My childhood wasn’t full of happy memories, but I had no time to feel sorry for myself right then. Someday, if I lived to be old, I could sit around and complain about all the things that went wrong with me. Hopefully with my husbands and daughter around. I rubbed at my belly.

  Not yet, sweetheart. Stay in there through today. Please. I’ve got to get Daddy and your uncles back.

  I pressed in the secret code to crack into The Bridge’s communication network. All the ship’s captains knew how to do it. About every three years, my mother had the numbers changed. Hopefully, she’d not done so when I’d not known what was going on. She never remembered to do it herself and with Nolan and Wes not helping her anymore, I doubted anyone had reminded her to alter the code.

  It took the usual ten seconds before my mother’s face appeared on the screen.
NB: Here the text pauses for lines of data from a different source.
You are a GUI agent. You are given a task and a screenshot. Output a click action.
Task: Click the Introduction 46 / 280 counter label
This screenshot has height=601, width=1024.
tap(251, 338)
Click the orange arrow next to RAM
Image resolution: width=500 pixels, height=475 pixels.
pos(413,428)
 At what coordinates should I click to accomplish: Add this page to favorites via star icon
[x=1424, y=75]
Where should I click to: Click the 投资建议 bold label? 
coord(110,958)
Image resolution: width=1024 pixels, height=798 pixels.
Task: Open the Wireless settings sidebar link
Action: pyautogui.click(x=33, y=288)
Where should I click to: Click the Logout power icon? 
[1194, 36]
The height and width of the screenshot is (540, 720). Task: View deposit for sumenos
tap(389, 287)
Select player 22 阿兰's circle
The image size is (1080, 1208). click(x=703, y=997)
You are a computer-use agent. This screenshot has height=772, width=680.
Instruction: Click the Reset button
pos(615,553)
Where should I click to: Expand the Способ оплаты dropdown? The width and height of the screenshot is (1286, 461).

Had she been sitting there for over a week waiting for me? The only indication she saw me at all was the way she lifted her left eyebrow, a trait that had driven me crazy when I was a teenager. I once imagined taking my spoon and gauging her eyebrow right off her face.

  She’d been a beautiful young woman, having me when she was twenty-five, and she was a stunning forty-eight-year-old now. We had the same color hair, brown with lighter highlights, although hers was always much shorter than mine, stopping right below her chin. She never let it grow an inch longer. I got the shape of my face, the height of my cheekbones, and the length of my nose from her. My eyes were entirely from my father’s side of the family.

  “Mother.” I knew I had to speak first and the pains in my body weren’t going to let me fuck around.

  “So happy to see you worked out the problem and got your memories back. I knew the strategic daughter I raised had to be in there somewhere.”

  Drop dead where you sit.

  I smiled. I was Melissa-Fucking-Alexander. Or at least that was what she needed to see. Who I was and how I changed wouldn’t interest her. She wanted her daughter as she remembered her, even if she’d never really known me, in any version. For the guys, I would fake it.

  “Well, what can I say? I like to do things as I like to do them. This twisting my arm bullshit is annoying and beneath you. Need something? Ask me for it. You don’t take what belongs to me.”

  “The universe is mine. I take whatever I want.”

  “Bored.” I rolled my eyes dramatically. “You want my father’s bombs and you want me to come and marry the three goons you need politically. So here’s how this is going to work. You are going to show the guys to me—alive and well—and then I will show up and give you what you want.”

  She leaned forward, her eyes huge. “You don’t set terms.”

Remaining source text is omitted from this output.